I am self-confined, in ideal conditions though. My tyrannical daughters, forbid me to go out or see anybody and, for once, I obey. They leave food outside my door and let me work in peace. I see the blue sky through the window, there is very interesting research and work to do, on my desk, that only awaits my full availability, I am alone in an adequate space, I get on well with myself and nobody annoys me. I don’t really believe in the effectiveness of confinement measures but I apply them scrupulously. Switzerland being the country of common sense and realism, confinement is essentially based on civic responsibility. Of course it isn’t perfect, but the imperfection of individual responsibility is still better than the imperfections of authoritarianism and police combined.

The Swiss healthcare system is organized and ready for the worst: hospitals, caretakers, respirators, even the military and their equipment. My daughter, a surgeon in a cantonal hospital, confirms this to me. No one wants to experience the Italian decimation, nor to implement the painful selections of the French Grand East. The future will tell us if an efficient health system can prevent these extremes. Now, what will happen to the United States, especially for those who do not have social security coverage? How many of them are there, actually?

The coronavirus is no exception to the rule that argues that it is better to be young, beautiful, wealthy and healthy (and a woman, for once), than old, poor, isolated and sick. It only highlights the unstoppable reality: if we have some means, space, a solid psyche, we will easily resist. If there are five of us living in a poorly soundproof 40 m2 apartment with no natural space, with poor health, diabetes, and age over 70s, no savings nor support, then it gets more complicated. An understatement.

The fundamental questions that coronavirus addresses to us are not so much whether confinement is better than screening or vice versa, whether chloroquine is, or not, the miracle drug, or which government will best protect its economy, no, these are questions for experts, to which time will probably give us the best answers. The two fundamental questions posed to us by coronavirus are that of death, and that of inequality.
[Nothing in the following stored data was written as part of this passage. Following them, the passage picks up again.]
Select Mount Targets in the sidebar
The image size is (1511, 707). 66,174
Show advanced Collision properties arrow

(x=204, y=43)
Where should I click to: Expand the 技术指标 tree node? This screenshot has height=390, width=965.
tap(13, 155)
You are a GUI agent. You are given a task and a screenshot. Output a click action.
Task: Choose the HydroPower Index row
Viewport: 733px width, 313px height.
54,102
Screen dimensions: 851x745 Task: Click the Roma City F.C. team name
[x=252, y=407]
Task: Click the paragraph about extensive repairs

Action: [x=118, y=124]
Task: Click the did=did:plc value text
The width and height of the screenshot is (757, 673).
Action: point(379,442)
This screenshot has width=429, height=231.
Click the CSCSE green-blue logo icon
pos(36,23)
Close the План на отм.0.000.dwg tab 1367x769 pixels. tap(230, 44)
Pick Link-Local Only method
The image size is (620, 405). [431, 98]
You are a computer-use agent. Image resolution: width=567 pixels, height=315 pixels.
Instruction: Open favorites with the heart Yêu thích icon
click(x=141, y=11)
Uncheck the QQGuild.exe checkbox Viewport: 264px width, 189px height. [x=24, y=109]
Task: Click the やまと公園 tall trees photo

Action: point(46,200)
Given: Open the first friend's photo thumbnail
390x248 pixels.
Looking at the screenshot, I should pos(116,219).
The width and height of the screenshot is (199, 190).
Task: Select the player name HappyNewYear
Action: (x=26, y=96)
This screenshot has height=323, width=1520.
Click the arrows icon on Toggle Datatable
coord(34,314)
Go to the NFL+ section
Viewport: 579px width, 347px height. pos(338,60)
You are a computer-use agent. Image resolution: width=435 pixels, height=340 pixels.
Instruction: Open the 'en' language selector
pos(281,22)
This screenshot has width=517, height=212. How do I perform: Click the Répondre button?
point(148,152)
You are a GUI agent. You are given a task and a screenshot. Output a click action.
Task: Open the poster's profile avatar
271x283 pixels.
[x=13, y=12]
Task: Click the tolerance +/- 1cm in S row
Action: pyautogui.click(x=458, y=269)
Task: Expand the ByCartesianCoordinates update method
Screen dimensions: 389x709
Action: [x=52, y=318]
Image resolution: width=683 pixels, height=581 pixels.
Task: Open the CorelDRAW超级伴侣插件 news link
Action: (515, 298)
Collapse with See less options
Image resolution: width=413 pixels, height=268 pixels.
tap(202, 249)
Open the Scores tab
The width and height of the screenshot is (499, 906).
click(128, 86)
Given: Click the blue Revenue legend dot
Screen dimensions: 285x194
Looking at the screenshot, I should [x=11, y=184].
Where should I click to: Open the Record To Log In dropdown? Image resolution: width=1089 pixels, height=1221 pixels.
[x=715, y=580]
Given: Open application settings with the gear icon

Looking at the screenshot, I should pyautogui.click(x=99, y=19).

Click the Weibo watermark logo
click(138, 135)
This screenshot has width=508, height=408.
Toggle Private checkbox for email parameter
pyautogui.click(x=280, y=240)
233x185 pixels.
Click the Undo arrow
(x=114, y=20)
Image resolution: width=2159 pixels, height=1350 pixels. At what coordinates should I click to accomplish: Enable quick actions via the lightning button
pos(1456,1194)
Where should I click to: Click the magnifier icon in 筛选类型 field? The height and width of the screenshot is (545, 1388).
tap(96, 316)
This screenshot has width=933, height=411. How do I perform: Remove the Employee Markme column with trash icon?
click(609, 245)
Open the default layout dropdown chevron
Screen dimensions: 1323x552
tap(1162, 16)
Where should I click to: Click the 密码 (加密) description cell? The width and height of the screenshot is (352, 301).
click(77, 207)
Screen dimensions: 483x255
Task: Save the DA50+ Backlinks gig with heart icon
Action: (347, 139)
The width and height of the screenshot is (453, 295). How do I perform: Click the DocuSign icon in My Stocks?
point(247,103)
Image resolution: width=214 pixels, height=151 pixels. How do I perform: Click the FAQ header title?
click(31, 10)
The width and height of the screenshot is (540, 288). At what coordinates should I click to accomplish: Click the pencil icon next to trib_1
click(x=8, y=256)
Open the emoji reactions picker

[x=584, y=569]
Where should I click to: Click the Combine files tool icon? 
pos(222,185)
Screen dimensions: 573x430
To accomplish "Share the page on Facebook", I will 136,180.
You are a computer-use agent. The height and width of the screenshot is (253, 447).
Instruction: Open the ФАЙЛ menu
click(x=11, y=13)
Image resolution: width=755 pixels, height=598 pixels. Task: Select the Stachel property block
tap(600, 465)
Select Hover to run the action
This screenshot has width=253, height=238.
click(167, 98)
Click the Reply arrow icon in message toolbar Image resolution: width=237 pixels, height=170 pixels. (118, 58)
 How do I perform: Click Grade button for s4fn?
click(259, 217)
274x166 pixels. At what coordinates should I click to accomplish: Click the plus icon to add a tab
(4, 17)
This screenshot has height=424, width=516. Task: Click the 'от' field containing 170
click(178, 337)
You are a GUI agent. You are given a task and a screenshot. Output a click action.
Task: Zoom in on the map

In France, in normal times (reference 2018), 12,000 people die per week. Not from coronavirus, no. They die from death. Because death is always there, a faithful companion of our lives. As a doctor, I have spent a lot of time with it: it is a constant co-presence to our life-saving efforts. Today, I am 69 years old, and there is not one day that I do not think of it and thank I don’t know whom for this life I love so much – just for being alive. I believe it would be healthy to think more about death, not only to rebel when it strikes one of ours, but to contemplate that each life, each day of life, each alive being, are wonders. A deeper awareness of the fragility of our human condition would help us I think and pave the way towards a better appreciation of the extreme vulnerability of all of us – though some more than others.

Indeed, while we are all going to die, in the meantime, the inequality with respect to the difficulties we have to face and the beauties of life we may enjoy is immense. And this is what again the coronavirus tells us, above any other message. Ah, it’s boring, isn’t it, to be confronted again by the coronavirus with the same reality as always. We may prefer to listen to the battles of experts, the inter- and intra-governmental criticisms, abundantly relayed by the media: they don’t concern us directly. We may prefer to dream about of the future: may be the coronavirus will change the world and introduce a humanist, eco-responsible and fair economy. The path to the realization of these kinds of dreams is however paved with a multitude of tiny stones named, among others: work, concentration, modesty, discipline, creativity, realism, responsibility – and love.